Rappelons aussi que la comparaison peut se faire aussi avec nos voisins. Les salaires des enseignants français sont inférieurs de 7 % en début de carrière à la moyenne des pays de l'Organisation de coopération et de développement économiques (OCDE). Tous niveaux confondus, les enseignants français gagnent 22 % de moins que la moyenne des pays développés, surtout en début et milieu de carrière, les salaires remontant en toute fin. Les enseignants français gagnent près de 28 000 euros brut par an dans le primaire, contre 29 900 pour la moyenne des pays de l’OCDE. Les profs de lycée français en début de carrière gagnent, eux, 29 400 euros, contre 32 423 euros pour la moyenne des pays de l’OCDE. L’écart se creuse ensuite, en milieu de carrière : par exemple, après 15 ans d’ancienneté, un prof de collège gagne en France 35 550 euros, contre 43 107 euros pour la moyenne de l’OCDE.

Même si la perte d’attractivité n’est pas due seulement aux salaires (d’autres pays avec des salaires plus élevés ont aussi une baisse des candidatures) mais aussi aux conditions de travail et au prestige qui y est associé, c’est cependant un élément déterminant. 

Travailler sur les débuts de carrière, réduire le temps de passage d’un échelon à l’autre semble donc une nécessité. Mais cela ne peut se réduire à une prime même si celle ci est toujours bonne à prendre pour les collègues qui en bénéficieront. 


Un tiers des enseignants

Car l’annonce du ministre crée aussi du dépit. Tous ceux qui ont plus de 15 ans d’ancienneté se sentent floués. Cette prime ne concerne que 31% des enseignants. Or, la réalité du déclassement n’est pas réservée qu’aux débuts de carrière. 

Entre 2000 et 2018, le salaire des enseignants qualifiés et ayant 15 ans d’ancienneté a augmenté dans la moitié des pays de l’OCDE. L’Angleterre, la France et la Grèce font figure d’exception : le salaire des enseignants y a diminué de respectivement de 3 %, jusqu’à 6 % et 17 %. En France, c’est notamment le gel du point d’indice depuis dix ans qui explique cette diminution.

Ce qui signifie que l’augmentation de la masse salariale dans la Fonction publique n’est due qu’aux passages d’échelon. 

Des études évaluent la perte de pouvoir d’achat entre 20 et 40 %. Un jeune enseignant touchait deux fois le Smic au début des années 1980, contre 1,3 fois aujourd’hui. 
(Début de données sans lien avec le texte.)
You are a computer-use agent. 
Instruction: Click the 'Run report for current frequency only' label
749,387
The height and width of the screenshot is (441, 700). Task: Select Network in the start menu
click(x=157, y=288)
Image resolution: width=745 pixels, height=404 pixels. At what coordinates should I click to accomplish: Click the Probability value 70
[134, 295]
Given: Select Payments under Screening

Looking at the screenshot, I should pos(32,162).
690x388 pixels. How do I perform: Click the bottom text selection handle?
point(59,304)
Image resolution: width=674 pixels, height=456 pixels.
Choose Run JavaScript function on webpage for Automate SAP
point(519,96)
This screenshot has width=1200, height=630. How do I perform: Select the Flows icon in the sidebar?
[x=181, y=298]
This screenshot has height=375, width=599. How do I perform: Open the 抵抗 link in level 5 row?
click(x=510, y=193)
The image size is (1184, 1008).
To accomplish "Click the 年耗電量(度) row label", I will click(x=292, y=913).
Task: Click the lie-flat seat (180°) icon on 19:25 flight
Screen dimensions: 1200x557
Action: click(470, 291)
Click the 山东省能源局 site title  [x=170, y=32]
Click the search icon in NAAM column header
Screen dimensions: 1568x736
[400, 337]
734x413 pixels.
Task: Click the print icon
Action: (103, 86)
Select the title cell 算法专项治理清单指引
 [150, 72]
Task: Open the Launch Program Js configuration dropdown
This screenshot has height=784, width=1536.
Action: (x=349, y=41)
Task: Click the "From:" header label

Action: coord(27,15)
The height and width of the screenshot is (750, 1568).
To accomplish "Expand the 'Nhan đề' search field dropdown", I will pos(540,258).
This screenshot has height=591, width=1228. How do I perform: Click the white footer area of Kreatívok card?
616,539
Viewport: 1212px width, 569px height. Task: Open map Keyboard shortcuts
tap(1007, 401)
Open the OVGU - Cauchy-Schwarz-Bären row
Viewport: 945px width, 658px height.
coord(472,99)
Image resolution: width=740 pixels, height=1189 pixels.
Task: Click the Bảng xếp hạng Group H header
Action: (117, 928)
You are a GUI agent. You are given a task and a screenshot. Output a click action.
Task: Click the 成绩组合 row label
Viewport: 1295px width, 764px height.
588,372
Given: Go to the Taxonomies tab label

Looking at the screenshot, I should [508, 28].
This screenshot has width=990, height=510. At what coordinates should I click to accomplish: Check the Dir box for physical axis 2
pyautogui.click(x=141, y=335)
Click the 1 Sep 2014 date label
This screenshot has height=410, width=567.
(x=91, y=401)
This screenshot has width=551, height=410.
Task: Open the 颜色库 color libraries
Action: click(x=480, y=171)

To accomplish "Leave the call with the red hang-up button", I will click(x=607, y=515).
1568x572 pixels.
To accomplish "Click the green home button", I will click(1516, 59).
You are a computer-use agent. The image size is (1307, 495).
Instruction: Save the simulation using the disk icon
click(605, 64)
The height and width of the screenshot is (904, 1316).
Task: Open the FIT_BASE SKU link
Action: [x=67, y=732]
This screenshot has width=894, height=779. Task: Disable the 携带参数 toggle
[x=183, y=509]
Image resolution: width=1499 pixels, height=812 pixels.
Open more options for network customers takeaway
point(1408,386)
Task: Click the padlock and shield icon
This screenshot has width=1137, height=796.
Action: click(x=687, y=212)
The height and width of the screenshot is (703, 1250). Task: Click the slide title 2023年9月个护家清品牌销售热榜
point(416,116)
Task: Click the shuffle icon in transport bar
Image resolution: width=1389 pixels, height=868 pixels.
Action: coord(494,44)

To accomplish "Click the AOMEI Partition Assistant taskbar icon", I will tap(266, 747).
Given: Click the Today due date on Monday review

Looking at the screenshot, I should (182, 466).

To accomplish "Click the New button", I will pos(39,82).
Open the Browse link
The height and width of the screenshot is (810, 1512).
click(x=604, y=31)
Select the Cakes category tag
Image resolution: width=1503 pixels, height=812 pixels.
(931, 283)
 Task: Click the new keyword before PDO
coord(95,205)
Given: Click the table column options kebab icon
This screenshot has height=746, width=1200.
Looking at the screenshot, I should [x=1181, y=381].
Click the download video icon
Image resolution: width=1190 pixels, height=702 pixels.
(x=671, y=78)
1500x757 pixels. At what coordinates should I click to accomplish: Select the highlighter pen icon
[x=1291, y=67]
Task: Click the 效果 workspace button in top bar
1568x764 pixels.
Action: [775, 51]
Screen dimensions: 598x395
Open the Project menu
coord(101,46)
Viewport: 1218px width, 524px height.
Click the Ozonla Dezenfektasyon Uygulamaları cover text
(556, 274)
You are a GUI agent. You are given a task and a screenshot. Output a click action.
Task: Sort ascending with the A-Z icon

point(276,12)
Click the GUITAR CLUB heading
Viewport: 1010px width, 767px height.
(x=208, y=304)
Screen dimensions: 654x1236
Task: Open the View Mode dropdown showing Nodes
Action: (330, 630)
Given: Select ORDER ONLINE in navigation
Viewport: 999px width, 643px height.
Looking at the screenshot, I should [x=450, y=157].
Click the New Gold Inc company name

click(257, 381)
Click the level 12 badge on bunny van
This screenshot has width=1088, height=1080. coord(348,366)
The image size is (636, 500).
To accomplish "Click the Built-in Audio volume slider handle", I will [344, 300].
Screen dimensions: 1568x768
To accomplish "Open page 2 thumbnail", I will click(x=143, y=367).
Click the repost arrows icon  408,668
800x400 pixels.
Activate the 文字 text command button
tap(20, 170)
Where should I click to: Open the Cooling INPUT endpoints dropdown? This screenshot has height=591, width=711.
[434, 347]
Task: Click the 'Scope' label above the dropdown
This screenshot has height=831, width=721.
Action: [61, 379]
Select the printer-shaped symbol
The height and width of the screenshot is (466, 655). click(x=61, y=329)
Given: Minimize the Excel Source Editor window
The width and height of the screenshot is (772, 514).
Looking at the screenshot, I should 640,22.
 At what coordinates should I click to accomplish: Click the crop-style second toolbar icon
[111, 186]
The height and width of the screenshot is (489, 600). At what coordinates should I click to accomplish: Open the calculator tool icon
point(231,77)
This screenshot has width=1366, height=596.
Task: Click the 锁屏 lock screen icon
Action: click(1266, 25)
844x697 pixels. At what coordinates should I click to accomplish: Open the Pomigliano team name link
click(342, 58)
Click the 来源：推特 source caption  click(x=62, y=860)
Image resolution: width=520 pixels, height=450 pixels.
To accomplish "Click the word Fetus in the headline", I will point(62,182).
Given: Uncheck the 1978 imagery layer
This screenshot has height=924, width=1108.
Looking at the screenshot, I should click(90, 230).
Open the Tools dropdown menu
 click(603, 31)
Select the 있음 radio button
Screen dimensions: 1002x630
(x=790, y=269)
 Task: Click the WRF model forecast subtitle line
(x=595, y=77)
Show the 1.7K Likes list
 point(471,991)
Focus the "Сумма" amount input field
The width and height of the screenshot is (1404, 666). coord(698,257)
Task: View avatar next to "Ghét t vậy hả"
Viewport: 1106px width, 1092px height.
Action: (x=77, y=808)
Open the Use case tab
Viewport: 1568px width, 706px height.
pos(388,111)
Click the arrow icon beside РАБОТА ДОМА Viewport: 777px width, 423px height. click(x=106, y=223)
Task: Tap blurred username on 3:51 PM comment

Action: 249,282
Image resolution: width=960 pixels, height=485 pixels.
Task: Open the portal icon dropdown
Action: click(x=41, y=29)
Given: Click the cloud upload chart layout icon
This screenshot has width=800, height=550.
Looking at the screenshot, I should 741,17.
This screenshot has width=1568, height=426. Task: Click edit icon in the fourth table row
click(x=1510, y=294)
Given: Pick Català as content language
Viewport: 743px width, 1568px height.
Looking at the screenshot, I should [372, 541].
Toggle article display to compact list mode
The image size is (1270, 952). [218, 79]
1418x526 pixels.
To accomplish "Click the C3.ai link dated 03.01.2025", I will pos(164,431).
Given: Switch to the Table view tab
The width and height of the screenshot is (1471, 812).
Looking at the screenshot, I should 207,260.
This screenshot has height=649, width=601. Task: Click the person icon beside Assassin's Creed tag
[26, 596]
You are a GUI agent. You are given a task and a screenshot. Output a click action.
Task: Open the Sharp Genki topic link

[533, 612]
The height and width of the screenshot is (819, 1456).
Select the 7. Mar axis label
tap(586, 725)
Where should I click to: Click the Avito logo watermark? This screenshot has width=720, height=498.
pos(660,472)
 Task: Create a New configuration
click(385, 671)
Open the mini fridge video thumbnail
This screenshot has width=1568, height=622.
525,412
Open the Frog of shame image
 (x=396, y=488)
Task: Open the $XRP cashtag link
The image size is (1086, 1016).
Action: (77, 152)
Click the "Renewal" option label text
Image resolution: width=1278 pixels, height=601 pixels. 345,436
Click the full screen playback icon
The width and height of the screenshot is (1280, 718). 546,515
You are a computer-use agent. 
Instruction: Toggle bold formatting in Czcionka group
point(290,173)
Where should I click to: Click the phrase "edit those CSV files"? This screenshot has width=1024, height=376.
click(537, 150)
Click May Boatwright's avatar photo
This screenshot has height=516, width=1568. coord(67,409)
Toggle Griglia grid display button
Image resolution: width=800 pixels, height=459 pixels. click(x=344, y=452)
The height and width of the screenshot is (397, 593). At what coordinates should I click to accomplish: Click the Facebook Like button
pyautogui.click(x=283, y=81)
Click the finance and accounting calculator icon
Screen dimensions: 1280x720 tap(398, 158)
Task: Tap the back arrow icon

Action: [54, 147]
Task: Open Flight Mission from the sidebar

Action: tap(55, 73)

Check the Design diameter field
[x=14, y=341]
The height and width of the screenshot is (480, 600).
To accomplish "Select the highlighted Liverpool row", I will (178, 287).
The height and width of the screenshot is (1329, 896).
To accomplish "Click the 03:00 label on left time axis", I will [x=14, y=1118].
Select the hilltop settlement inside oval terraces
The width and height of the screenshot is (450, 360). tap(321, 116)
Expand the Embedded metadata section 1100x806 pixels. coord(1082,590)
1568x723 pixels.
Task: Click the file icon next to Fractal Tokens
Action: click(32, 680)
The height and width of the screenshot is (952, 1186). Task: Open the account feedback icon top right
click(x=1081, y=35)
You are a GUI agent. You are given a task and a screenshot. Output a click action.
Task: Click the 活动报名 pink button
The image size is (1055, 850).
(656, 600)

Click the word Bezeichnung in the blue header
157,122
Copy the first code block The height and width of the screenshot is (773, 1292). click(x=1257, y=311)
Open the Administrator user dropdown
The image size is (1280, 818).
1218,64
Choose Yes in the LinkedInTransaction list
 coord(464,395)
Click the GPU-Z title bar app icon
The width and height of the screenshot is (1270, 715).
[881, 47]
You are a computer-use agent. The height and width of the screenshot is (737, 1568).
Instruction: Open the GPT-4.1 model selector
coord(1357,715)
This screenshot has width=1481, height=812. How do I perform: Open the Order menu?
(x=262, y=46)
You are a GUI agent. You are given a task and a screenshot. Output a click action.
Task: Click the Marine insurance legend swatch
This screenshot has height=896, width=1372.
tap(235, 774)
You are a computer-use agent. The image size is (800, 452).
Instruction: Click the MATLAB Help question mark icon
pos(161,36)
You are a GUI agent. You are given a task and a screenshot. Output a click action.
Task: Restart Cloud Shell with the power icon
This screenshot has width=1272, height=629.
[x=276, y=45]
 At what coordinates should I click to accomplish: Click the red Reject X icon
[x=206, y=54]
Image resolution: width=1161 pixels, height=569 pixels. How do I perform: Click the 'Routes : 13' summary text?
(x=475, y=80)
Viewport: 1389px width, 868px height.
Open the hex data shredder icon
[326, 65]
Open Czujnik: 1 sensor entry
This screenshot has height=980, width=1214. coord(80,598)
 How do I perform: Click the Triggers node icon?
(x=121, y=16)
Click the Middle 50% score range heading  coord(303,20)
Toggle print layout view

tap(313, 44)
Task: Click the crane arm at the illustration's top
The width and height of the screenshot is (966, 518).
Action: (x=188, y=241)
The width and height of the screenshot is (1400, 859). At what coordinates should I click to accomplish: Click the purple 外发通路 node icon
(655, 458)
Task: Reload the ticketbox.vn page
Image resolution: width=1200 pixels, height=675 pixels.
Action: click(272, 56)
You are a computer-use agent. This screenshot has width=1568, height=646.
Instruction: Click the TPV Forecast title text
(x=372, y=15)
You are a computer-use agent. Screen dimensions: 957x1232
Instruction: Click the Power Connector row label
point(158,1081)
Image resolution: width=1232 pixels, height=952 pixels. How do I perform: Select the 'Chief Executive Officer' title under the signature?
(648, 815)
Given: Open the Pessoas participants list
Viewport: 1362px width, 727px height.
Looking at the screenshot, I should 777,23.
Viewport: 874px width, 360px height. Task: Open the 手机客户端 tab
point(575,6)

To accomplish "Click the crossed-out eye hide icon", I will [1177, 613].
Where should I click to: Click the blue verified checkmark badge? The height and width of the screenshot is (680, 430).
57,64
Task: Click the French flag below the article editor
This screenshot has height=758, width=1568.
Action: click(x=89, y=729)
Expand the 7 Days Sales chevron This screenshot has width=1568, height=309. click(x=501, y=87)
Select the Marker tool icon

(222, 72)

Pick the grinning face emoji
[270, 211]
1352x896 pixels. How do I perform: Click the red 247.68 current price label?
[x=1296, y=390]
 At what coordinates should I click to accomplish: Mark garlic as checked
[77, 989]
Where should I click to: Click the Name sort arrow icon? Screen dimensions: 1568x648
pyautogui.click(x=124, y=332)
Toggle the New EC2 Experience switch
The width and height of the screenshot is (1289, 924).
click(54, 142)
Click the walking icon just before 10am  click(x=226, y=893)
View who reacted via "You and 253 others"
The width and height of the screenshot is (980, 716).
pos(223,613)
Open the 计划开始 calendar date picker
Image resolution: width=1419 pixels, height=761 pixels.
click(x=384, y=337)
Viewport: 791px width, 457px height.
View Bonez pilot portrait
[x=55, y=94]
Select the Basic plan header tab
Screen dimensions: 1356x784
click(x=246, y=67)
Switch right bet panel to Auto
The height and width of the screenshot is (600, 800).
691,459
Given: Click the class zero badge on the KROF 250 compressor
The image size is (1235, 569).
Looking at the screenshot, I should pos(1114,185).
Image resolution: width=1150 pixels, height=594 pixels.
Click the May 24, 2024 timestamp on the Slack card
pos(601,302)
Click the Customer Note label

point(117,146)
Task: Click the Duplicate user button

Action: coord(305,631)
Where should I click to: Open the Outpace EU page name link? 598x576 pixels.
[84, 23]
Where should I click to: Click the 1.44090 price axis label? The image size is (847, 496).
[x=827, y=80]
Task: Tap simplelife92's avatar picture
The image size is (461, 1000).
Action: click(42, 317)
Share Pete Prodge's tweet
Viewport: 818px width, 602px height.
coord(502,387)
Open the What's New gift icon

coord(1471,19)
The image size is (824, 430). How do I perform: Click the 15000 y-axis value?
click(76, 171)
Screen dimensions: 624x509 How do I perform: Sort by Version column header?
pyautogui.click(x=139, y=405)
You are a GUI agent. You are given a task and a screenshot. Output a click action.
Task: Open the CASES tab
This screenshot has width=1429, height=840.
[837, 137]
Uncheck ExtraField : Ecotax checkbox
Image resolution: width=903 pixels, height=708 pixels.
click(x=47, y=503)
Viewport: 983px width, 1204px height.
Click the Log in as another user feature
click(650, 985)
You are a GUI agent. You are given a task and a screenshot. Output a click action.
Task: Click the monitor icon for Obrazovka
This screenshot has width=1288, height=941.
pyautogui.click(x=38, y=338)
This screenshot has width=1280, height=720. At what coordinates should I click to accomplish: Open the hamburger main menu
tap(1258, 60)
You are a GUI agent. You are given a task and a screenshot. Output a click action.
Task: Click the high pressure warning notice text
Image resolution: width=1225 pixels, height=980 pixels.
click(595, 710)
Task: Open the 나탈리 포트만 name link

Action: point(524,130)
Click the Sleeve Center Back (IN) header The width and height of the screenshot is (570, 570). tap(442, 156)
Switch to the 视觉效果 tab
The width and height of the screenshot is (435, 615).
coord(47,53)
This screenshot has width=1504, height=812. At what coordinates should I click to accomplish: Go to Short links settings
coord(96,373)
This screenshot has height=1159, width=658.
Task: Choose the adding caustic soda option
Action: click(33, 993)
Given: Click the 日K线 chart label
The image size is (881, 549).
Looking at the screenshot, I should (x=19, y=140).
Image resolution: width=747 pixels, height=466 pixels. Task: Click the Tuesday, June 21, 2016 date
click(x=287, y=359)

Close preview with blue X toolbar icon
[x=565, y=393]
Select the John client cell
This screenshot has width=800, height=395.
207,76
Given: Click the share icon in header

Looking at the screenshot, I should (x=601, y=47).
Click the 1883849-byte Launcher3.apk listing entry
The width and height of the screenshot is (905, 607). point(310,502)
De fait, la prime annoncée ne compensera même pas, la perte de pouvoir d’achat due à l’inflation... Si un enseignant à l’échelon 5 n’avait pas changé d’échelon entre temps il lui faudrait 234 euros en plus par mois rien que pour rattraper l’inflation depuis 2010,. 

La bamboche, ce n’est pas pour demain...


Le chantier des inégalités

On l’a vu, la faible rémunération ne concerne pas que les débuts de carrière. Elle masque aussi des inégalités profondes au sein du monde enseignant.  

Il y a eu une mini polémique en septembre 2019 quand certains journalistes, à la suite d’une mauvaise lecture des statistiques de l’OCDE avaient titré que les enseignants français n’étaient pas moins bien payés que leurs collègues du reste de l’OCDE. Or, ils avaient confondu la moyenne (tirée vers le haut par quelques profs de prépa bien payés) et la médiane qui montre que les enseignants sont globalement en dessous de la norme européenne. On avait pu aussi, à cette occasion, constater la forte hétérogénéité au sein du monde enseignant avec notamment des professeurs des écoles faiblement rémunérés et exclus des quelques rares primes qui existent dans le monde de l’éducation. 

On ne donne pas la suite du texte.